Oddbean new post about login | logout schematic of how NWS works https://m.primal.net/JUSZ.png nostr:note12vy8lmphxyfd7np7t503k8fzs3em2h6szfwad0fkgr6prjkjuhxsddyprj
this looks more like nostor to me. 🤔 more anon relays will be needed. i am happy to serve until lawyer headaches start 🫡 can i pay lawyers with cashu? 😂
This isn't great for privacy. Tor is much better and safer. What's cool about this is that you can host web applications without a domain or public IP and the fact that clients can use this without additional software if they can talk to nostr, or a simple socks5 proxy if they can't.
Right… with blossom, tho, it’s possible to have static data replicated, tho, right? Doesn’t help with anonymity per se, but does make the data anti-fragile. So if the data in question was executable code - a script maybe - and then paired with a similarly distributed database (like SQLite)… you could have the beginnings of a distributed app. The database just needs to be filled with CRDTs that can be merged however… Yeah… if I’m understanding this correctly, you could use this as an address scheme to a distributed app.
I’m not this smart enough to understand this, please excuse the silly question. What is the benefit of implementing this?
You can host a website or some other low-bandwith service and make it reachable with an npub instead of an IP or DNS.
So a device on a network can be found through an npub instead of an IP? What’s the difference? Isn’t an IP just an arbitrary number anyway? I still don’t think I understand the benefit. Especially since the goal of a key pair is to sign things with the secret key. Are these devices signing data they transmit?
So this is basically Tor over nostr right? But I still don't understand because relays can see the IP in this case only the NWS would than? nostr:note1rs5ey6vmvxtvtrrfa9uwm8m8ywfmpfq5hlngfnr9a6l4fdv746pshnmlfy https://m.primal.net/JVMt.png
I don't fully uderstand the part on the middle of the scheme with those nostr relays, does that mean that each traffic/packet coming from the proxy is "encapsulated" into nostr events that are then read by NWS exit nodes? So basically we have HTTPS traffic into nostr events and then back to HTTPS traffic again?
would caddy/apache/nginx be the reverse proxy in this diagram or would the NWS exit node have the reverse proxy built into it?
yes, a reverse proxy like that can be the "some service" in this diagram and terminate https and pass over to an http backend. that's what's happening in the demo with the mint. there is still the issue of the SNI which needs to be overwritten by the exit node for backends like caddy to accept them. some reverse proxies seem to be fine with it, others aren't.

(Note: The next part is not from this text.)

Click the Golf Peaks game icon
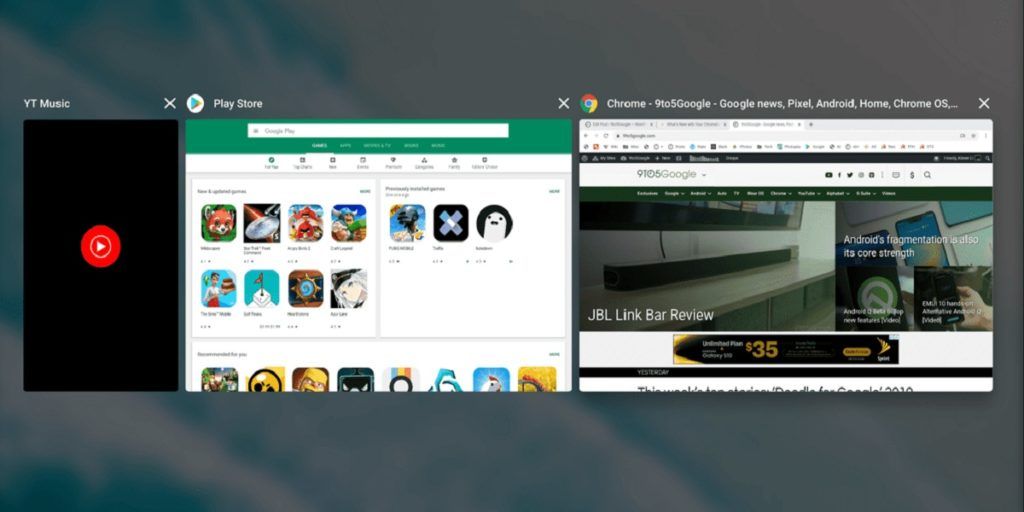pyautogui.click(x=262, y=288)
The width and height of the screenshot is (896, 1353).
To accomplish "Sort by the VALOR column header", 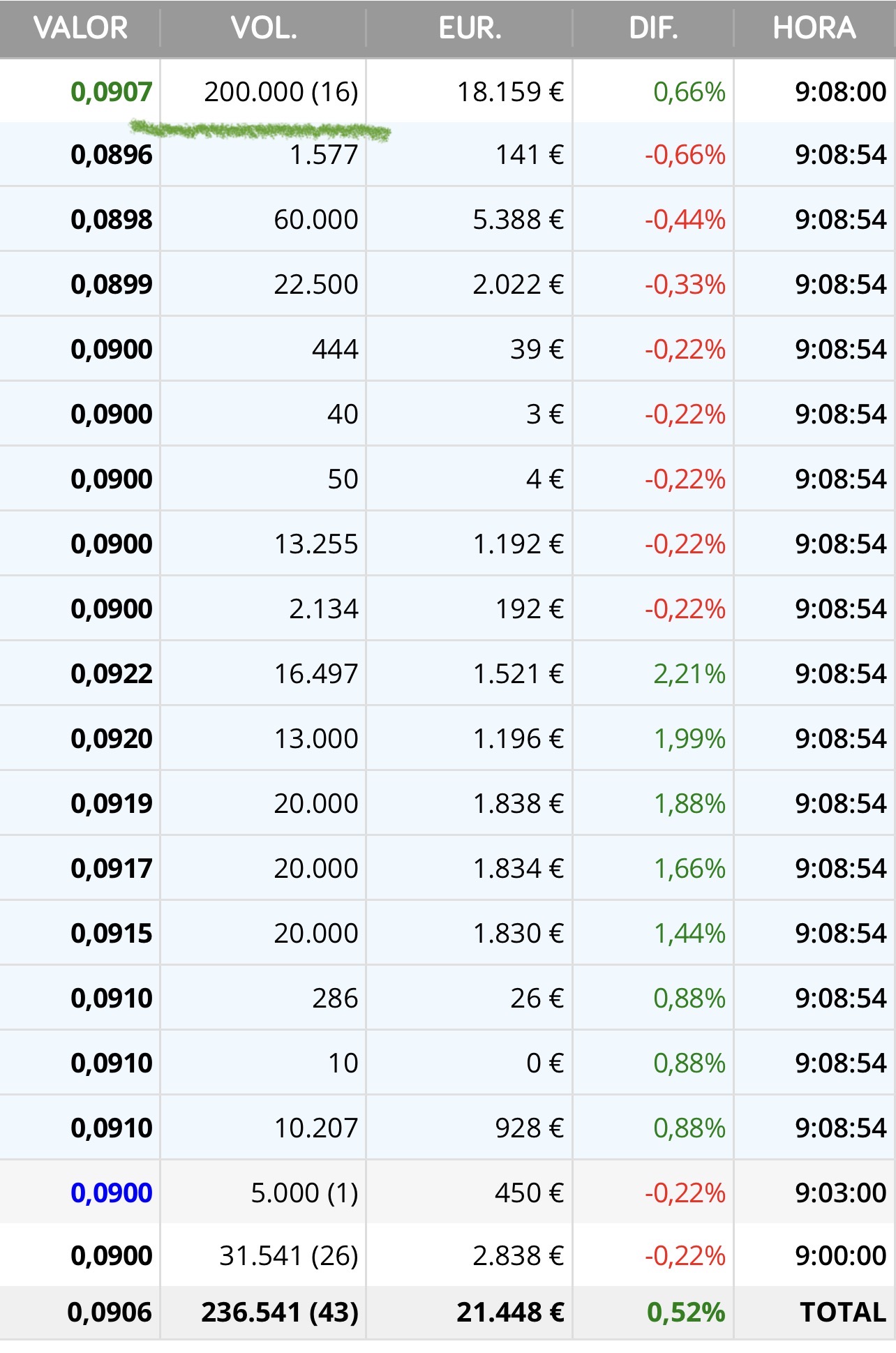I will point(80,28).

can someone compare the architecture diagrams of NWS and Tor?
For anyone looking for a comparison to TOR, as far as I understand it: It’s comparable to the TOR hidden services that can be reached by onion addresses. Here we have the nostr npub to address a service. Since both entry and exit node only connect to relays, they are the only part that needs to be publicly reachable. Services can run behind firewalls on machines that are not reachable from the outside. But it’s not like TOR in term of being an anonymous browsing tool for any website. It’s (currently) only for exposing a single service in a censorship resistant way.
great summary plus you can expose already multiple services, not only one
Hey @florian - just a quick follow-up In TOR - both user & server need to opt-in right? I guess just user opt-in also works 🤔 In NWS - only server need to opt-in and clients can directly hit them right? Or is the client opt-in required?
cool nostr:nevent1qqswt09r5mq59nsqv4wj5z0uz756v6mftzph6ycu863qkreyp8wzcdqpremhxue69uhkummnw3ez6ur4vgh8wetvd3hhyer9wghxuet59upzq5xeflpdskqvdq4swxj59793uvdzqzc9pzatjk3nhmcg2h0js8trqvzqqqqqqywzrr4f
At the end bitcoiners will end up laying down intercontinental internet submarine cables, satellite systems and what not. Internet is centralized from the infrastructure layer and Google, Facebook, Amazon, Microsoft and the likes will use their power to surveil, censor and abstract more power.
Is every TCP packet wrapped in its own ephemeral nostr event?
yes
Better to make relays dns/directory for nip19 rather than proxies to http. nostr:note1uk728fkpgt8qqe2a9gylc9af5e4kjkyr05f3c04zpv8jgzwu9s6qpks74v
@keychat client can connect to serve with npub address, not dissclose the IP
So basically Torstr. Can we call it toaster?
hope this helps nostr:note1uk728fkpgt8qqe2a9gylc9af5e4kjkyr05f3c04zpv8jgzwu9s6qpks74v
And I presume dedpluication on the exit nodes is done as per any nostr client would?
And I presume dedpluication on the exit nodes is done as per any nostr client would?
a solution: nostr:note1uk728fkpgt8qqe2a9gylc9af5e4kjkyr05f3c04zpv8jgzwu9s6qpks74v
It is like running the internet on nostr relays?! That simple?
It is like running the internet on nostr relays?! That simple?